[Opening READING TEXT section]
Archives for posts with tag: price ratio

Price ratios are a classic indicator used in a range of industries where assets depreciate over time. In the shipping sector, they can often tell us something about the perceived health of the market, and in particular about what investors are really willing to outlay to get their hands on assets that are on the water today compared to investing in a new vessel.

A Classic Ratio

One classic shipping market indicator is the ratio of the 5 year old price of a ship to the newbuild price of a similar vessel. On the basis of a 25 year lifespan, a 5 year old ship, depreciating on an even basis, would be worth around 80% of the newbuild price. However, if investors feel that the market is strong enough, they may be willing to pay a premium to get their hands on a secondhand vessel to operate in the market today. Conversely, if the earnings environment looks weak, investors may take a more negative view of the value of the existing asset.
[Closing READING TEXT section]
• _PROBLEM_: According to the text on shipping price ratios, what share of the newbuild price would a 5 year old ship be worth if it depreciated evenly over a 25 year lifespan?
[Opening RECORDED DATA section]
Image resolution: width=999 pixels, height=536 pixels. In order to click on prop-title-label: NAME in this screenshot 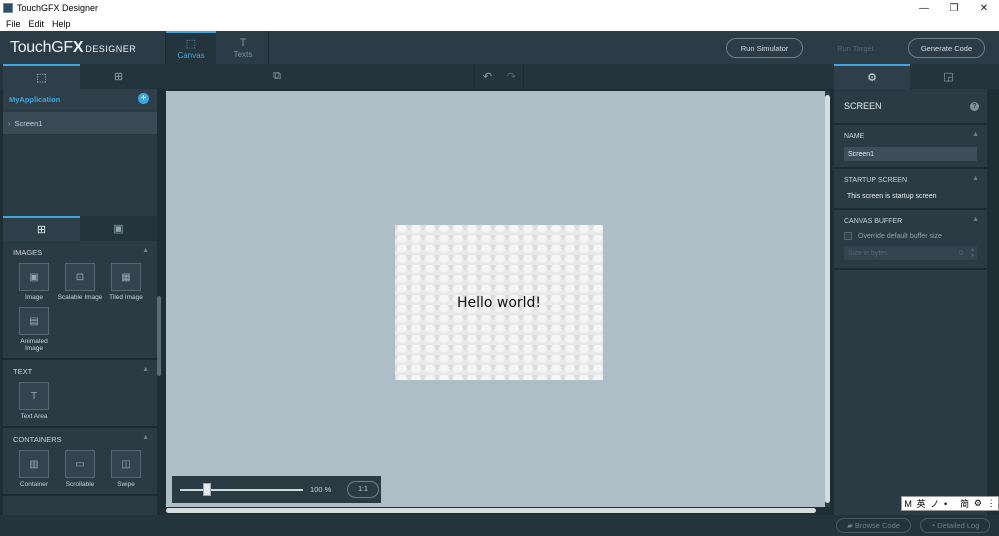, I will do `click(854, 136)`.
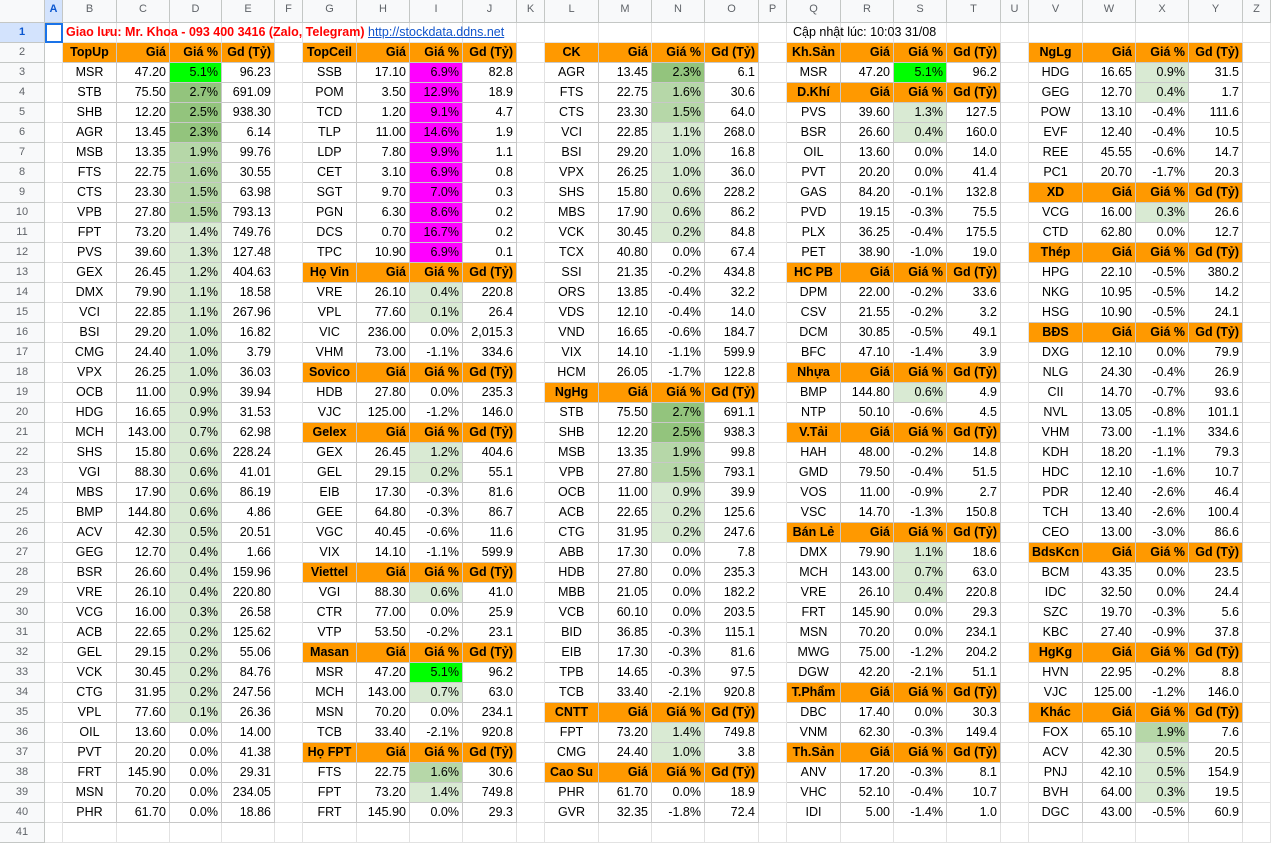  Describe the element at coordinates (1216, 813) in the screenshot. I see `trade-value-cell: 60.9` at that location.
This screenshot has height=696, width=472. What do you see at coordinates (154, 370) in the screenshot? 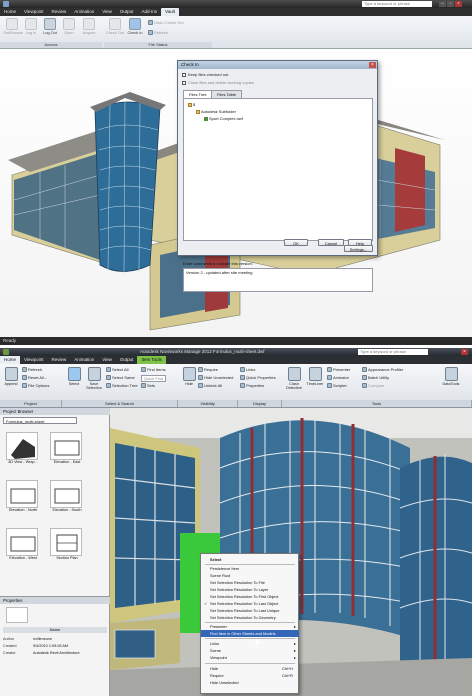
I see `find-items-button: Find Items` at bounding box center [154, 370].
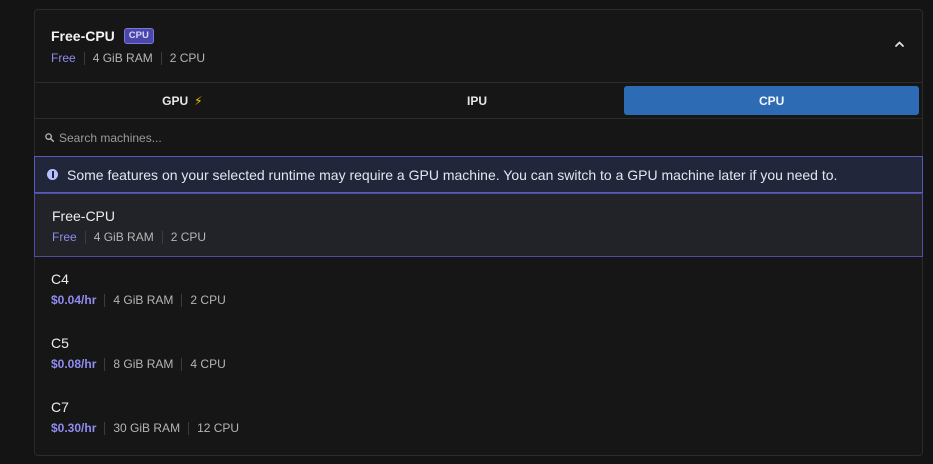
[Closing RECORDED DATA section]
• _EXERCISE RESULT_: Around 80% of the newbuild price.